O'Mahony concedes such talk could be a distraction were it not for the fact they have enough to be worrying about tending to their own house without sneaking admiring glances at their neighbours'.
"That's not what we're going to be talking about, certainly not us," he stresses.
"We've a game plan, we've a structure, we'll go out and play it.
"We'll be talking about our performance and what we have to do to go out and win. I don't want people saying after the weekend, 'ah, Munster to be fair aren't far off Leinster'. That's not what I want.
"If we play well, I want people saying, 'Munster played well', that's what I want to hear. I don't want to hear, 'they're close enough'.
"What Leinster have done for the last 12-18 months, we're not going to change that in a game. That's the standard they have. We've all got to strive to try and get there."

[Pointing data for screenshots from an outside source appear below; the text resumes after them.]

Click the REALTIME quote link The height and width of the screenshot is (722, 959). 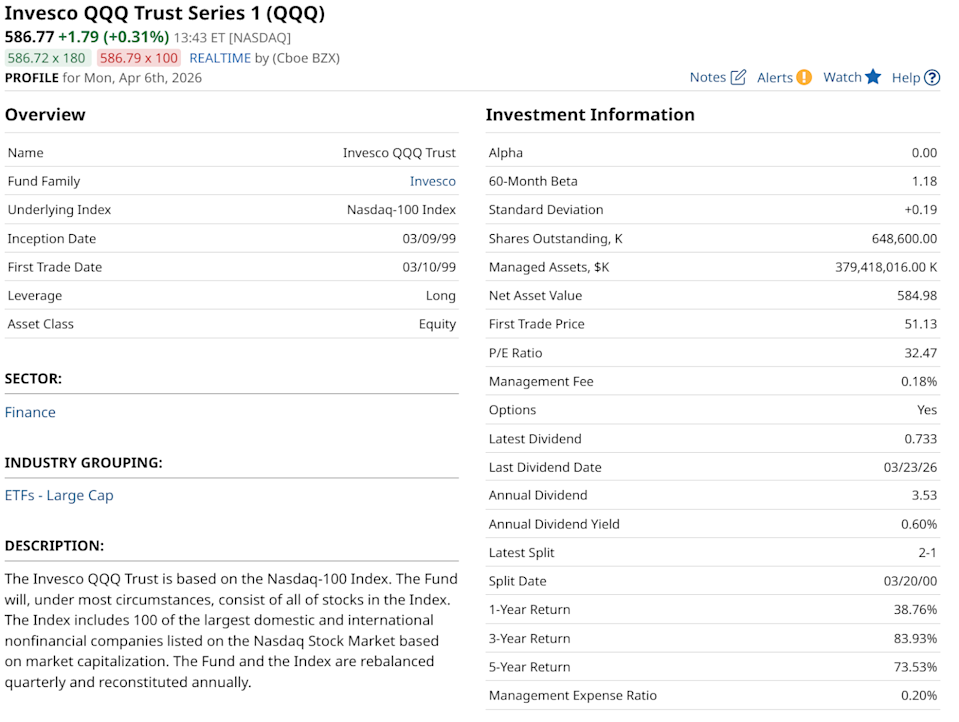coord(220,58)
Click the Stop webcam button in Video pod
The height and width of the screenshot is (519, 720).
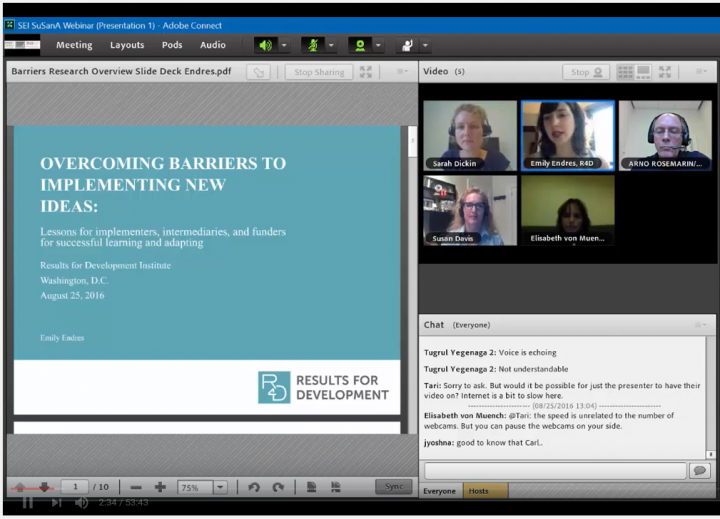tap(587, 72)
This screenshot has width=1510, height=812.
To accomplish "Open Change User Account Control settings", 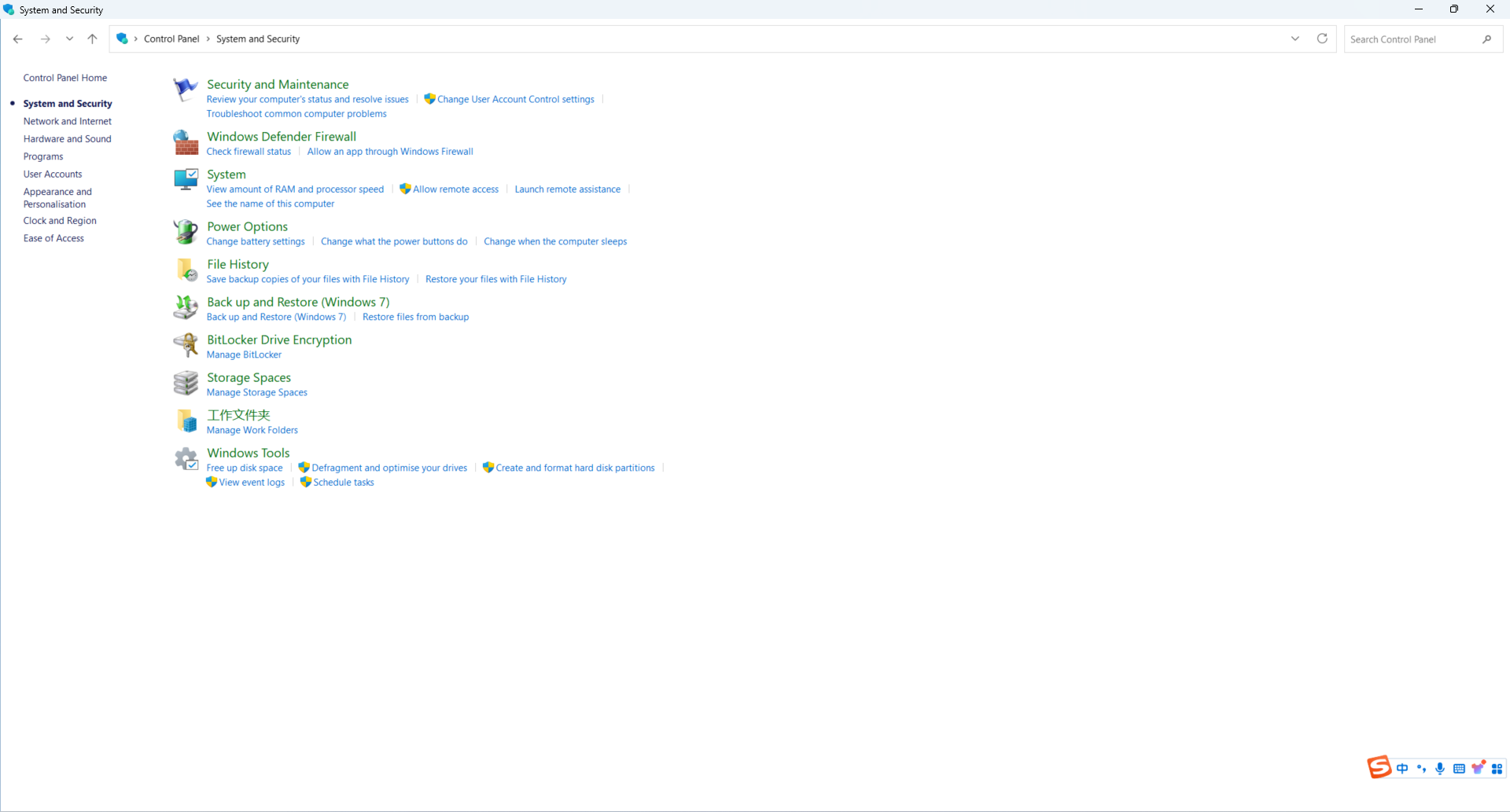I will click(515, 100).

There could be annoyance there, too; after all, Leinster admitted to extreme envy when the shoe was on the other foot a decade ago. Perhaps it's how you distil the hurt.
In any event, he observes the right - grudgingly, you suspect - for others to infer constant comparison between the two rivals.
"I don't think it's unfair," he reasons. "Of course, you're going to compare provinces and critics are going to compare players and teams. That's part of it.
"It's not what we do. But we want to go out and perform, do as best we can. It's not about being ranked or anything like that."
O'Mahony accepts the inordinate difficulty of a side needing to back up such an intensive occasion with another merely days later on a physical and emotional level.
A tentative parallel with 2011's grand final in Thomond Park could be drawn - ironically the last time Munster won a trophy - when Joe Schmidt's comeback kings from the Cardiff final against Northampton were stung.
Yet, in rugby terms at least, that is a lifetime ago. Even the sledging has been becalmed by the growing intensity of a modern era besotted more by character, rather than characters.
"It's a different game, you know what I mean? That was seven years ago. You're dealing with the ultimate professionals on both sides.
"As far as I'm concerned, I get too tired to be able to slag anyone to be honest! Look, it's just gone so intense now.
"You miss a beat and you've conceded a try or if you get pulled off tasks there is going to a be a hole somewhere or maybe you've missed a jump.
"I think that's nearly gone out of rugby. There's always going to be the odd one or two here or there but generally a lot of that has gone."
And so Munster's most important statement will be to deliver a performance on the field; the only words necessary those between themselves as they attempt to navigate a route that Europe's best found impossible to breach.
"They have guys who are leading the way, as do we. You're going to get the best of Leinster at the weekend and they'll show that's their standard.
"It's a semi-final for them at the end of the day. They'll be ready to go, whatever it takes."
It is for O'Mahony and his side to discover if they can summon what they need to stop them.